-- Supplied records follows --

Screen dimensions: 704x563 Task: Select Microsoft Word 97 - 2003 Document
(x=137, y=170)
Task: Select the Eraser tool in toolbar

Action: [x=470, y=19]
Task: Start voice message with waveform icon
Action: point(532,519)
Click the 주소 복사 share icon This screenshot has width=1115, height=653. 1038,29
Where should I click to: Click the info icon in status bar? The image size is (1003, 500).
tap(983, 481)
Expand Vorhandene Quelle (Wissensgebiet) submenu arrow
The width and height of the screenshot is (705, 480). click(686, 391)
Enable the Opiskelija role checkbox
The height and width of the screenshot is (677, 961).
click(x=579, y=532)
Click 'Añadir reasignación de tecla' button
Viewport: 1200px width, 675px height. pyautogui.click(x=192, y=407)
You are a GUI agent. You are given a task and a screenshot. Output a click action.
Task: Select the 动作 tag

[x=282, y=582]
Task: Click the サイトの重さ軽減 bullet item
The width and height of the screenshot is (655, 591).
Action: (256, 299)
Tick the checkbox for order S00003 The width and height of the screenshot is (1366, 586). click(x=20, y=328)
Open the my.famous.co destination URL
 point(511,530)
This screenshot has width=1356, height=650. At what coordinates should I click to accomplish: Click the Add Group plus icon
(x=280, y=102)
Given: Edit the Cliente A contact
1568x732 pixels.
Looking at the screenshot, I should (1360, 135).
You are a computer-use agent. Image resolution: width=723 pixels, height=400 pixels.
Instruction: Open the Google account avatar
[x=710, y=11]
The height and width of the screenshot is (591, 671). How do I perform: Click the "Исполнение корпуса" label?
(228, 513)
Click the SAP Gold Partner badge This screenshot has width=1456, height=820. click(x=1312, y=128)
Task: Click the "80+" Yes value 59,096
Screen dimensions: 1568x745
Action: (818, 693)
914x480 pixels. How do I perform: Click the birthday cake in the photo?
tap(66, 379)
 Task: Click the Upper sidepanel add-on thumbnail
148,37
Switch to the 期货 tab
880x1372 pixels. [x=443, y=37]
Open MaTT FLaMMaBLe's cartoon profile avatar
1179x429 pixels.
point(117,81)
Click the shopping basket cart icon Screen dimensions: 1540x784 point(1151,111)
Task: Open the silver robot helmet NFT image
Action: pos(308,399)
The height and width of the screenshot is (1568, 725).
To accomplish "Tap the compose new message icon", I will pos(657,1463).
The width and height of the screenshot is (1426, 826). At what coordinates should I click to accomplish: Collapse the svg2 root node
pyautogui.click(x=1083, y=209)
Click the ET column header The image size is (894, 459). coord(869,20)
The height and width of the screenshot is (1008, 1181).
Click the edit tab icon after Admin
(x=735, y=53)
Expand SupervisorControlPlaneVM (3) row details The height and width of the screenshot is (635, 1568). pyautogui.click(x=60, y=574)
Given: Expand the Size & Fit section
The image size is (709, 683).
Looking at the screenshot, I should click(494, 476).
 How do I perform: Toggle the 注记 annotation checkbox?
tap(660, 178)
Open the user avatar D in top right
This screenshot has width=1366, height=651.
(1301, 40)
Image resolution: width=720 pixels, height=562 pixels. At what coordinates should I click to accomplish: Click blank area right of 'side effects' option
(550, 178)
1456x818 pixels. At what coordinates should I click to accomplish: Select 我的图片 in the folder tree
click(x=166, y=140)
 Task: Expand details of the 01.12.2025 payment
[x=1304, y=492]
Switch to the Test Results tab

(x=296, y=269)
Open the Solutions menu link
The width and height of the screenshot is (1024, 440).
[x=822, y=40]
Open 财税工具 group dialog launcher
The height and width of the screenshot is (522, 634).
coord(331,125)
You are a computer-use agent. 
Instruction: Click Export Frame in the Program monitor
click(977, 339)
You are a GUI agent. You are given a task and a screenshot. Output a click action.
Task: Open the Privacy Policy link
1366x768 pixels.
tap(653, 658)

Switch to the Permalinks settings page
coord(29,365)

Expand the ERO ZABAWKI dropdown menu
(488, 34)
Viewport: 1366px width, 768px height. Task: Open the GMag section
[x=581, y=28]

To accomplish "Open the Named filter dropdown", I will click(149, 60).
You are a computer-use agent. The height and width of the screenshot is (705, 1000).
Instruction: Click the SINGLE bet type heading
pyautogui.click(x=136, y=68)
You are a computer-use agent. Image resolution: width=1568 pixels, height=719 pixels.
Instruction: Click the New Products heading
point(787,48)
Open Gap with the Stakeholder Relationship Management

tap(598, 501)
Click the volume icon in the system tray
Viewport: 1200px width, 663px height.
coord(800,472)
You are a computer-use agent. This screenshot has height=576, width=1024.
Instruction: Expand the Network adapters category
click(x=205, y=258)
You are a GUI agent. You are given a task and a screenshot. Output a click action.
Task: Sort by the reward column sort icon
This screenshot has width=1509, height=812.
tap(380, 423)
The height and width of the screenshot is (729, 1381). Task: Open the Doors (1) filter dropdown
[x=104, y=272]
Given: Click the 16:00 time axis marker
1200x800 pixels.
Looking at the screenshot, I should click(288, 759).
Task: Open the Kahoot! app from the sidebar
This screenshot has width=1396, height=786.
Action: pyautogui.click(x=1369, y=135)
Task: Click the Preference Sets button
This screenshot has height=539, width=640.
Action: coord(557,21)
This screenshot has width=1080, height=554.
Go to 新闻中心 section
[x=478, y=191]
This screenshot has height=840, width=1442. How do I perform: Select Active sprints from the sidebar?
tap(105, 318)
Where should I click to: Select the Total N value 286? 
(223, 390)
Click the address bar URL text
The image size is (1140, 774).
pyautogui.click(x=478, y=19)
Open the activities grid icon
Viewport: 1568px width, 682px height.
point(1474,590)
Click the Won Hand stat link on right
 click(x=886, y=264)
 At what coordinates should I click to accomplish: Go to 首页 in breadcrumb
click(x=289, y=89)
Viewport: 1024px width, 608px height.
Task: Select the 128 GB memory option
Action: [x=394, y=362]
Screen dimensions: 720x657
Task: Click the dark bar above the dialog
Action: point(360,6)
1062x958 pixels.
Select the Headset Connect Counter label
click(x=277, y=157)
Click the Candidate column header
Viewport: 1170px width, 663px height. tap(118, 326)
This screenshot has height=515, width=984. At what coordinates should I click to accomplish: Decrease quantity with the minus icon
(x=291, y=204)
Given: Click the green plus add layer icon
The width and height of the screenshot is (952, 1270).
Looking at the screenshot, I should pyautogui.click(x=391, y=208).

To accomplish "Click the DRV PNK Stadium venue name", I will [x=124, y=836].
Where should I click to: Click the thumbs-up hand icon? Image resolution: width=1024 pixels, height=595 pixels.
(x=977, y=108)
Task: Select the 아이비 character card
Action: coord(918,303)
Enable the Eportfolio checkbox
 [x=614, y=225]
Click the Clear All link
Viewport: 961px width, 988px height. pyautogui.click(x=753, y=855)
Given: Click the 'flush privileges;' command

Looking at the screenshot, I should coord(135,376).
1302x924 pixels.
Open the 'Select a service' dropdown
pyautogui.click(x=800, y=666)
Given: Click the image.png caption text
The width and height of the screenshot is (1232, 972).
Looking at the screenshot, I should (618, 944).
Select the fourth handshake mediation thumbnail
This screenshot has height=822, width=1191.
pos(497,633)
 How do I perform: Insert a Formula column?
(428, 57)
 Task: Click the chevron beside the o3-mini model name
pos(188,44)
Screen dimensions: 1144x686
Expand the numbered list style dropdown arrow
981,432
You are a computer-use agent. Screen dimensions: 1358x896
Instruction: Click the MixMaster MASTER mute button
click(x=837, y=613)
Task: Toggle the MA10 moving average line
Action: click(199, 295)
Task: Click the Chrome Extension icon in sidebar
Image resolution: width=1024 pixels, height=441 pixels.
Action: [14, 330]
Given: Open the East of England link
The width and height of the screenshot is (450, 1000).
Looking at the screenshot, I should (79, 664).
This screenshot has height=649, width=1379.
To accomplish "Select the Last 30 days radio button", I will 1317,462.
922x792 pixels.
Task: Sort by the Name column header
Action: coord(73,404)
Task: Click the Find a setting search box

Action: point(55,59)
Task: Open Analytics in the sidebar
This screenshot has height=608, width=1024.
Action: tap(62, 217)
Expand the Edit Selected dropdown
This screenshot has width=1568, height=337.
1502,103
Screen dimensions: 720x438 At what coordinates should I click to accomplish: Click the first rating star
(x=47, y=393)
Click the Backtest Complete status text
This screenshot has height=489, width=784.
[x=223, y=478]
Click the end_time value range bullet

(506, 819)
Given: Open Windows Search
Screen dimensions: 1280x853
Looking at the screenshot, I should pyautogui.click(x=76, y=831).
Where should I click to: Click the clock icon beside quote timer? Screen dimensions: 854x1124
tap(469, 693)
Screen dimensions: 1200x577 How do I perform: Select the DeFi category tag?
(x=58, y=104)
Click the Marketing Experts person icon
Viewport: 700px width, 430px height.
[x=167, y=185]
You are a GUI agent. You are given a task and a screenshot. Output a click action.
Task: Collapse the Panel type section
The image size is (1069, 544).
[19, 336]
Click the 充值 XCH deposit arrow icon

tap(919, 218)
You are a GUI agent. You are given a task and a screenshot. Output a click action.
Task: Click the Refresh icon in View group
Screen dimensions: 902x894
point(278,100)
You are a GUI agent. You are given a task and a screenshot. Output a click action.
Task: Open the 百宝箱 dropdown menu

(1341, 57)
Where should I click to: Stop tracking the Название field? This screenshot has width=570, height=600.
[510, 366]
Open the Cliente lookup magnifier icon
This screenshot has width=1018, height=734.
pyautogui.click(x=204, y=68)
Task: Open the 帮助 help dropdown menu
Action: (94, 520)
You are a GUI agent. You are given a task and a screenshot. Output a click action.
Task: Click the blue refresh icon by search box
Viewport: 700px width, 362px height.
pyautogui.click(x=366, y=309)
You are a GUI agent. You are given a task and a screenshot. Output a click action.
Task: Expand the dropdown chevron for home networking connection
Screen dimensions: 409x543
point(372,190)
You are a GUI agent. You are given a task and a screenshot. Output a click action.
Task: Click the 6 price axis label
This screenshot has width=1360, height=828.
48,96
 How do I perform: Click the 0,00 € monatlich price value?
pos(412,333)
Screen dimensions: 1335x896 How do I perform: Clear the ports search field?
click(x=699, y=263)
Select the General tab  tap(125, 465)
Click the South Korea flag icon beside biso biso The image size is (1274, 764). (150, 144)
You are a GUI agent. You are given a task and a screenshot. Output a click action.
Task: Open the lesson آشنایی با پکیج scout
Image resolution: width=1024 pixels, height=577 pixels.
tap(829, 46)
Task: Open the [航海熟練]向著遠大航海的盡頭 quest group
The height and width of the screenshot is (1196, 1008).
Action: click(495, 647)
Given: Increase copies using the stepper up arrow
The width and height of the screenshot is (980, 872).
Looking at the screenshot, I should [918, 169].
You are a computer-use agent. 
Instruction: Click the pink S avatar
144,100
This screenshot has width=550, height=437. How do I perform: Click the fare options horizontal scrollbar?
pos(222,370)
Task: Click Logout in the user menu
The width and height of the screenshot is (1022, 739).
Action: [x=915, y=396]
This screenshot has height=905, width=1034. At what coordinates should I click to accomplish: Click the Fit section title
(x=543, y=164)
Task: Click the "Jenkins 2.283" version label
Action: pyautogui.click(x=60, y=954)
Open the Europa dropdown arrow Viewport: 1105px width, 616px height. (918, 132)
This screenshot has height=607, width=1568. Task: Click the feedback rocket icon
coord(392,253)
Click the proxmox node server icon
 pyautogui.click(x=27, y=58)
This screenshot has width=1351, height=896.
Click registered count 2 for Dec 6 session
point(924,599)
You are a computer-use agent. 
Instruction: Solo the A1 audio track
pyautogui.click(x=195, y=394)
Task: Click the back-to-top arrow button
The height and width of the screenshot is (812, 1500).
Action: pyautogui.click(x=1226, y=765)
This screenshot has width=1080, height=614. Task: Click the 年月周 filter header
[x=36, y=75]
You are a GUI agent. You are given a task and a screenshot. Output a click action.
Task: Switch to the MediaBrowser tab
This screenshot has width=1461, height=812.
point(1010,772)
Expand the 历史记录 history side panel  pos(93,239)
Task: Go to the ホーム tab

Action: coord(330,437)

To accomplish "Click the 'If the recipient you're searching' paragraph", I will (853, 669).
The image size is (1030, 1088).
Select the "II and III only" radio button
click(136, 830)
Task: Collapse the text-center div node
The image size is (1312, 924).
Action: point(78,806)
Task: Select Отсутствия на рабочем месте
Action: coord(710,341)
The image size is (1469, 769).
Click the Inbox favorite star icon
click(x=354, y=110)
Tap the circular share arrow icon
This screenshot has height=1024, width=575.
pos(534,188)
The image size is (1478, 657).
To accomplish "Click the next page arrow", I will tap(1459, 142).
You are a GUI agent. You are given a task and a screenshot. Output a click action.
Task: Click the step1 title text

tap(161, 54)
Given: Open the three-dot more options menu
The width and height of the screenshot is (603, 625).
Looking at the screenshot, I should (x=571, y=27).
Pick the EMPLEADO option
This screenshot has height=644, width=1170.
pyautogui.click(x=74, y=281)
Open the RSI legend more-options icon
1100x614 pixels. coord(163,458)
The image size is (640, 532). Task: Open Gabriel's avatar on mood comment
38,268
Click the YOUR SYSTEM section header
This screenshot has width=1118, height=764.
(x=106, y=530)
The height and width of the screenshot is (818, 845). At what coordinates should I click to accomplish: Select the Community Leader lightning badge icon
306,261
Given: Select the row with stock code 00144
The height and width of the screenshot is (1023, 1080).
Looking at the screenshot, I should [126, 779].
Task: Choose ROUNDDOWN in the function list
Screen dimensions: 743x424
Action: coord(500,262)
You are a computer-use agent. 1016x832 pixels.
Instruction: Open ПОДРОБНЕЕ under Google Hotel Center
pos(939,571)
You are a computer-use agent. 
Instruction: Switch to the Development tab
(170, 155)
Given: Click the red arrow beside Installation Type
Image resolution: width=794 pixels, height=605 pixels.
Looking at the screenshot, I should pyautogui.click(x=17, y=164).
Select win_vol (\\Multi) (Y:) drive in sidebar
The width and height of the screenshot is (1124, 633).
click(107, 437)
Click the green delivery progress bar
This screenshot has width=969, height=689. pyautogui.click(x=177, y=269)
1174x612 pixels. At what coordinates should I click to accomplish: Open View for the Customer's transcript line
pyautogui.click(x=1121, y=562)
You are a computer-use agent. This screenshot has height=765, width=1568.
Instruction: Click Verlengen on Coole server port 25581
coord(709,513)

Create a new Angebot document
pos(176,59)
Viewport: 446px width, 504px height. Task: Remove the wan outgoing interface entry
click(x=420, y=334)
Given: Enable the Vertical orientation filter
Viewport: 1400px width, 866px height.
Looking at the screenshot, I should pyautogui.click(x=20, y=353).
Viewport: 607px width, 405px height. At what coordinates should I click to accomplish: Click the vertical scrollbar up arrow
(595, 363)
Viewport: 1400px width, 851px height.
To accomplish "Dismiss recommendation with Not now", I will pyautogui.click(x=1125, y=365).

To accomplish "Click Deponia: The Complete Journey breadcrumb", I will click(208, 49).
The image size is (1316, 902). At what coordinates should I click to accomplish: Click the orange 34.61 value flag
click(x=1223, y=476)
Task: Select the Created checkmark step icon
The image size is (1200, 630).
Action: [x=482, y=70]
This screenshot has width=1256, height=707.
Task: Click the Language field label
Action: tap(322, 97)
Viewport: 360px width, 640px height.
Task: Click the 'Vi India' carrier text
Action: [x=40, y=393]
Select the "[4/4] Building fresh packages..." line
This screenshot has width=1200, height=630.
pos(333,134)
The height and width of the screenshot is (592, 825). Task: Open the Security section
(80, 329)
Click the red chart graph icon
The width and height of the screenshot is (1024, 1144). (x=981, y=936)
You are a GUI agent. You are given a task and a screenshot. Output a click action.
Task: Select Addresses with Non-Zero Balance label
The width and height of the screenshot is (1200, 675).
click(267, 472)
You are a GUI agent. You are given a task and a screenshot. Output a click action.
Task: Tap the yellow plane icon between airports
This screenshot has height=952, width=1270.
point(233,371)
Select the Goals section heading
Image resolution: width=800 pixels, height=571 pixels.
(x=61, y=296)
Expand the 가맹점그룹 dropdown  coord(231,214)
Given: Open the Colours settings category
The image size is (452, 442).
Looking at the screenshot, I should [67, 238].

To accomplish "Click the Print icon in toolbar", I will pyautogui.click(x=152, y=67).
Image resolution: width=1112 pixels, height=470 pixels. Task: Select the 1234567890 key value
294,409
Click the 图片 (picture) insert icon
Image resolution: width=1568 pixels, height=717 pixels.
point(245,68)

-- Supplied records concluded --

▸ What is being asked: One line contains "The image size is (452, 442).". Return that line and every later line through the end of the listing above, exactly, and nothing else.

▸ Output below:
The image size is (452, 442).
Looking at the screenshot, I should [67, 238].

To accomplish "Click the Print icon in toolbar", I will pyautogui.click(x=152, y=67).
Image resolution: width=1112 pixels, height=470 pixels. Task: Select the 1234567890 key value
294,409
Click the 图片 (picture) insert icon
Image resolution: width=1568 pixels, height=717 pixels.
point(245,68)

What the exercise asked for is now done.